§ **What you are asked to do**
Update the records below by replacing each "dropdown" with "drop-down list", leaving everything else as it stands.

§ **Data in this exercise**
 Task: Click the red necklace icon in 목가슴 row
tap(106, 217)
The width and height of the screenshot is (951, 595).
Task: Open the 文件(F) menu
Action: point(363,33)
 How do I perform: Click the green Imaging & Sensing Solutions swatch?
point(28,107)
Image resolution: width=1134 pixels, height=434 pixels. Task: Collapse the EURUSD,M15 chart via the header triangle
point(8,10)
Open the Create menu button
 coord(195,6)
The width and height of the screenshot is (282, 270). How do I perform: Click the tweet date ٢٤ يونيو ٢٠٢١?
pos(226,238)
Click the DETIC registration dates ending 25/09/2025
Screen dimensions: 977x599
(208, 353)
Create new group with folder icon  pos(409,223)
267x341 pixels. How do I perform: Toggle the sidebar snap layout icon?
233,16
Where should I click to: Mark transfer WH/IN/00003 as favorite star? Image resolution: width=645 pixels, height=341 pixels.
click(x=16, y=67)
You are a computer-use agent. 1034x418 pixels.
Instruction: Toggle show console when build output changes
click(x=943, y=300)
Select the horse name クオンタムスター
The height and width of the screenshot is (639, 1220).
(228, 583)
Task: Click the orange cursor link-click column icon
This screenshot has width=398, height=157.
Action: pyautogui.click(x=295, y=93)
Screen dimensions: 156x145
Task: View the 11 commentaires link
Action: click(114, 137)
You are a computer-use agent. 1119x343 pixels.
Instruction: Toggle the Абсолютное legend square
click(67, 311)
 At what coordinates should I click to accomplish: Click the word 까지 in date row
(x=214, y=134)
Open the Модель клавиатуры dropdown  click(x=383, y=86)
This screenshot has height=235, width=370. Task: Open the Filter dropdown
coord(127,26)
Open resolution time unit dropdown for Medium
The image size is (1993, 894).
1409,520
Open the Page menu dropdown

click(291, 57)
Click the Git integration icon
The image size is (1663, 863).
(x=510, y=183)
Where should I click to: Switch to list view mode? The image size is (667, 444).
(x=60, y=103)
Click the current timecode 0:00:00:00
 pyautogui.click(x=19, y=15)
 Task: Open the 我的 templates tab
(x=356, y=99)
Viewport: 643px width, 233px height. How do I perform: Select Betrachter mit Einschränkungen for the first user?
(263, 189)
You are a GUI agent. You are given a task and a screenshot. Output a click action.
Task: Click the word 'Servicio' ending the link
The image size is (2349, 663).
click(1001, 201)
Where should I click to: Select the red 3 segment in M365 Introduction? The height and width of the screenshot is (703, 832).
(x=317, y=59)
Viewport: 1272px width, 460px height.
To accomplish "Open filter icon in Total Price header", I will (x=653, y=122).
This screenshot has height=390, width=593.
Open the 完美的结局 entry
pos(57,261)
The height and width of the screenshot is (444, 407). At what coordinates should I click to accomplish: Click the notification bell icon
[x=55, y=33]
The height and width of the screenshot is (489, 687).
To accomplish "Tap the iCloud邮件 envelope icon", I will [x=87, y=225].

§ **Correct result**
 Task: Click the red necklace icon in 목가슴 row
tap(106, 217)
The width and height of the screenshot is (951, 595).
Task: Open the 文件(F) menu
Action: point(363,33)
 How do I perform: Click the green Imaging & Sensing Solutions swatch?
point(28,107)
Image resolution: width=1134 pixels, height=434 pixels. Task: Collapse the EURUSD,M15 chart via the header triangle
point(8,10)
Open the Create menu button
 coord(195,6)
The width and height of the screenshot is (282, 270). How do I perform: Click the tweet date ٢٤ يونيو ٢٠٢١?
pos(226,238)
Click the DETIC registration dates ending 25/09/2025
Screen dimensions: 977x599
(208, 353)
Create new group with folder icon  pos(409,223)
267x341 pixels. How do I perform: Toggle the sidebar snap layout icon?
233,16
Where should I click to: Mark transfer WH/IN/00003 as favorite star? Image resolution: width=645 pixels, height=341 pixels.
click(x=16, y=67)
You are a computer-use agent. 1034x418 pixels.
Instruction: Toggle show console when build output changes
click(x=943, y=300)
Select the horse name クオンタムスター
The height and width of the screenshot is (639, 1220).
(228, 583)
Task: Click the orange cursor link-click column icon
This screenshot has width=398, height=157.
Action: pyautogui.click(x=295, y=93)
Screen dimensions: 156x145
Task: View the 11 commentaires link
Action: click(114, 137)
You are a computer-use agent. 1119x343 pixels.
Instruction: Toggle the Абсолютное legend square
click(67, 311)
 At what coordinates should I click to accomplish: Click the word 까지 in date row
(x=214, y=134)
Open the Модель клавиатуры drop-down list  click(x=383, y=86)
This screenshot has height=235, width=370. Task: Open the Filter drop-down list
coord(127,26)
Open resolution time unit drop-down list for Medium
The image size is (1993, 894).
1409,520
Open the Page menu drop-down list

click(291, 57)
Click the Git integration icon
The image size is (1663, 863).
(x=510, y=183)
Where should I click to: Switch to list view mode? The image size is (667, 444).
(x=60, y=103)
Click the current timecode 0:00:00:00
 pyautogui.click(x=19, y=15)
 Task: Open the 我的 templates tab
(x=356, y=99)
Viewport: 643px width, 233px height. How do I perform: Select Betrachter mit Einschränkungen for the first user?
(263, 189)
You are a GUI agent. You are given a task and a screenshot. Output a click action.
Task: Click the word 'Servicio' ending the link
The image size is (2349, 663).
click(1001, 201)
Where should I click to: Select the red 3 segment in M365 Introduction? The height and width of the screenshot is (703, 832).
(x=317, y=59)
Viewport: 1272px width, 460px height.
To accomplish "Open filter icon in Total Price header", I will (x=653, y=122).
This screenshot has height=390, width=593.
Open the 完美的结局 entry
pos(57,261)
The height and width of the screenshot is (444, 407). At what coordinates should I click to accomplish: Click the notification bell icon
[x=55, y=33]
The height and width of the screenshot is (489, 687).
To accomplish "Tap the iCloud邮件 envelope icon", I will [x=87, y=225].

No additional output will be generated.